Copy out every line from the records that includes "agent".

###

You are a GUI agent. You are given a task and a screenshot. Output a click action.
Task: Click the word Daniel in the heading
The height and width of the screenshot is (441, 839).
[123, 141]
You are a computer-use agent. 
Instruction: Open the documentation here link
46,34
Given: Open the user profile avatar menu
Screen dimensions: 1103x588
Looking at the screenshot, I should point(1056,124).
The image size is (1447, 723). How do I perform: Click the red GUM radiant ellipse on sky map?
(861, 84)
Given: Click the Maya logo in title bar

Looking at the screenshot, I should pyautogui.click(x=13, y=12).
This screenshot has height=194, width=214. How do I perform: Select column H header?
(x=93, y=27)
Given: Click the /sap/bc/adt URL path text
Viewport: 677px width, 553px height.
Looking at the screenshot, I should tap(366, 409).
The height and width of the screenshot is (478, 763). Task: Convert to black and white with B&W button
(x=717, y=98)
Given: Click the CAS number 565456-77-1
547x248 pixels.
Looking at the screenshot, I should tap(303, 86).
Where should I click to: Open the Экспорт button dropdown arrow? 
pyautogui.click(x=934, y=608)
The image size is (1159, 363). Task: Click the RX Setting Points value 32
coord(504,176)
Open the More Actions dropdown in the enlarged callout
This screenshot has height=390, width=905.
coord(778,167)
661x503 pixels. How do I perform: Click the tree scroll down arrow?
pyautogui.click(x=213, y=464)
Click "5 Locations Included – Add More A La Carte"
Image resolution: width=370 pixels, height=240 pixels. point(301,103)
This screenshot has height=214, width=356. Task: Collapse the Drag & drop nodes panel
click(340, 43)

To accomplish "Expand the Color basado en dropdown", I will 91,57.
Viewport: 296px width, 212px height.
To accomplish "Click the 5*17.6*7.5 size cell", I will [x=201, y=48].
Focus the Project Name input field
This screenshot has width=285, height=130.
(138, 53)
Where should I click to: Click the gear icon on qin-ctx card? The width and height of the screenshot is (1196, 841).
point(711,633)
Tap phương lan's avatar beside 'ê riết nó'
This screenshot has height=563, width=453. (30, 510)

###

→ Solution to the exercise
You are a GUI agent. You are given a task and a screenshot. Output a click action.
You are a computer-use agent. 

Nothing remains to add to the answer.